More than a year ago, the U.S. Environmental Protection Agency and Norfolk Southern celebrated the “last load of contaminated soil” being removed from a site near the derailment of an N&S train in February of that year. Now, Chris Hunsicker, overseeing remediation efforts in East Palestine, has had to go before the Village Council to report exceedances of vinyl chloride, benzene, trimethylbenzene and 2-butoxyethanol have been detected through confirmatory sampling.

“We are not saying it’s perfect. Nobody is saying that, but we are getting toward the end of the process,” Hunsicker said. “There is going to be more trucks, more soil and more excavation over the next few months. … but it’s not going to the level we had last year when we were digging stuff out. We still have work to do, and soil is still going to be coming out of the ground.”

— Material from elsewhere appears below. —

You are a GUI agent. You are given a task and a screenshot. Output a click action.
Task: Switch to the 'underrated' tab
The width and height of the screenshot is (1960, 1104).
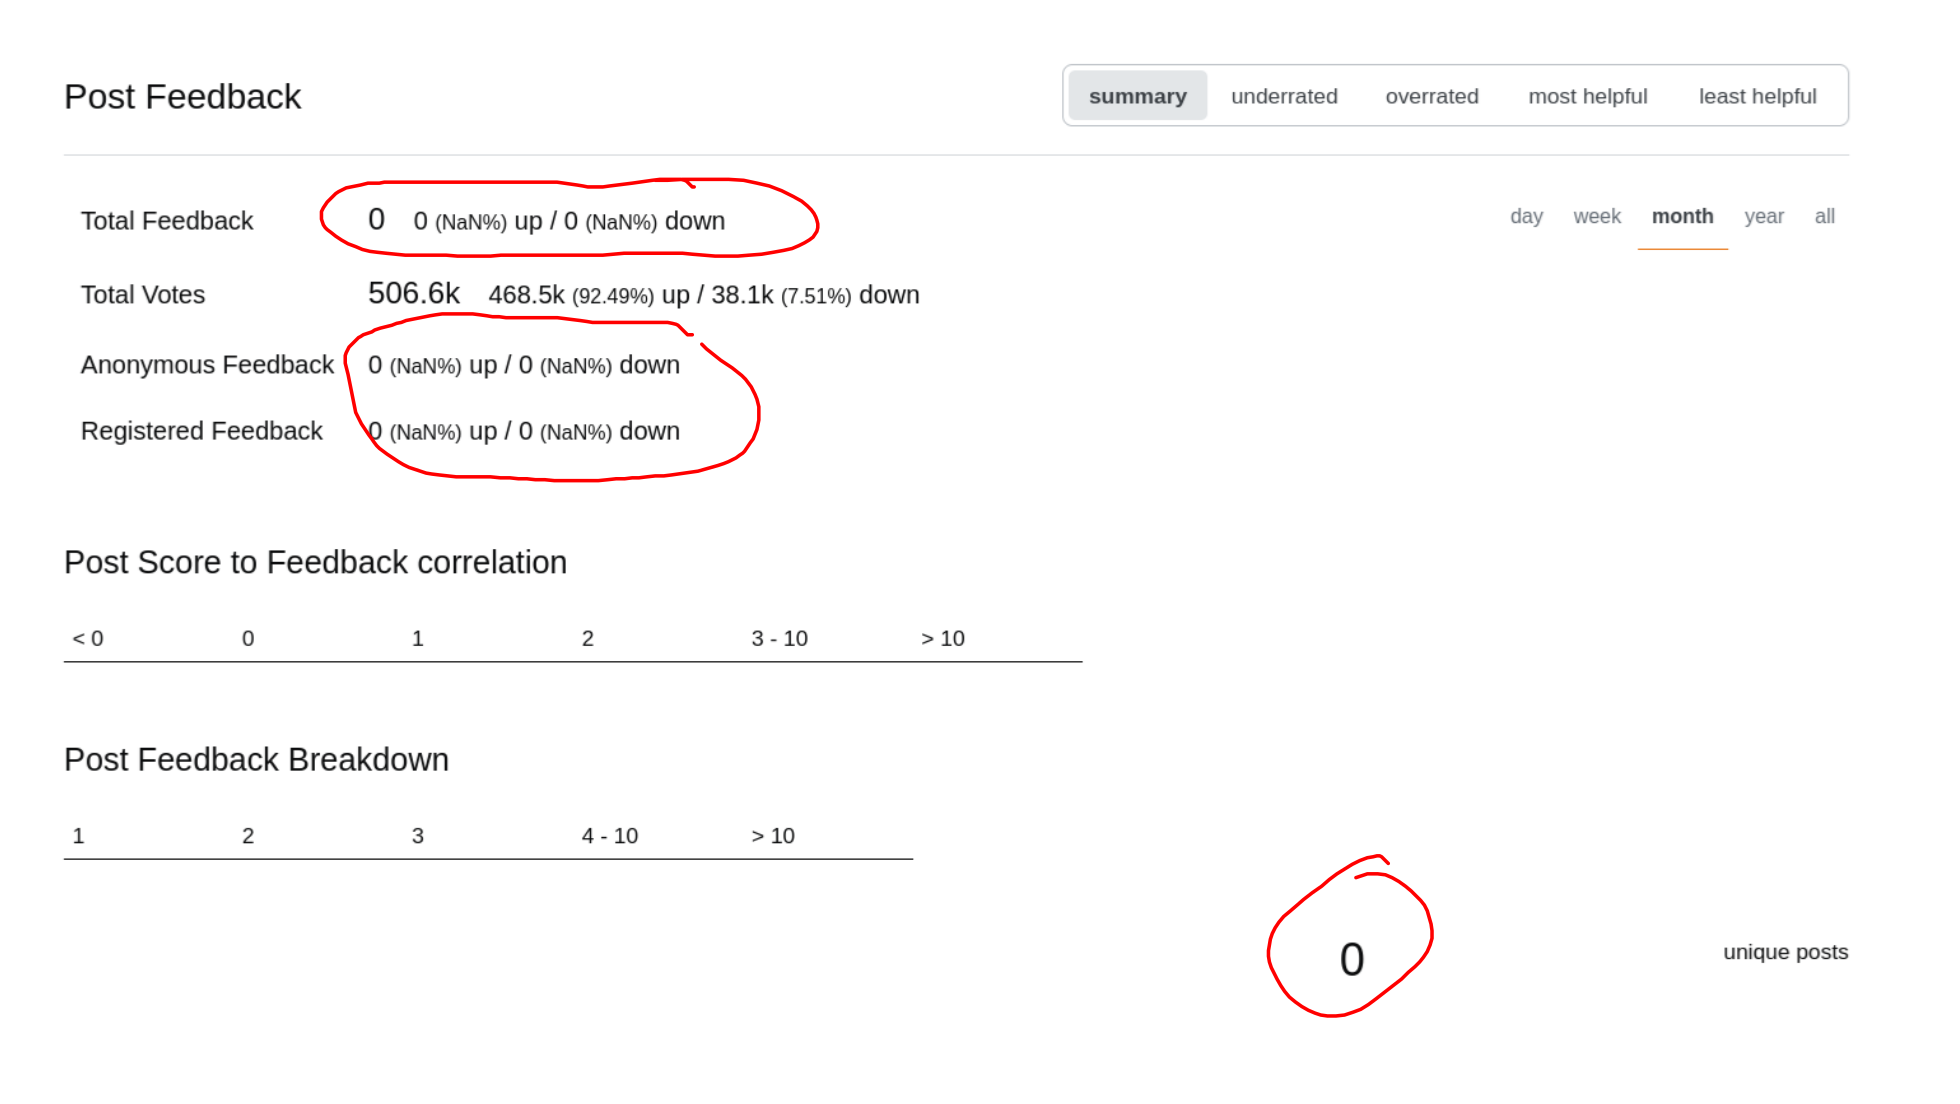(x=1284, y=96)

In other words, whatever was being celebrated in October 2023 was more like a beginning than an end.

“The investigation work is still underway, but we are hoping to have it completed here in the next two weeks, and hopefully we will have a really good picture of what’s left,” Eric Pohl, on-scene coordinator for the EPA told council.

There are still “pockets of contamination.” There is still a sheen on the creek — which cannot be properly assessed even until water levels rise. In fact, there is enough still to do that Hunsicker says he hopes remediation work will be done by the end of the first quarter of next year.

“We think we got a pretty good handle on where things are,” he said. “We feel pretty confident about that, but if we get somewhere and realize ‘hey there’s a finger of something that is going somewhere we didn’t anticipate,’ that could be a challenge …. It may go longer if we run into challenges with construction, operations and weather.”

Give him credit for being honest, at least, that neither Norfolk Southern nor the EPA actually knows how much more there is to find or how long it might take to set things right. Maybe all these findings are an indication the work is being carried out as thoroughly as residents have a right to expect.

They are certainly proof there were no easy answers, back in 2023 — no cause for celebration that the job was, for all intents and purposes, finished. Hunsicker, Pohl and all those continuing the investigation and remediation must remain vigilant and thorough, no matter how much Norfolk Southern and federal officials may wish to wash their hands of the matter.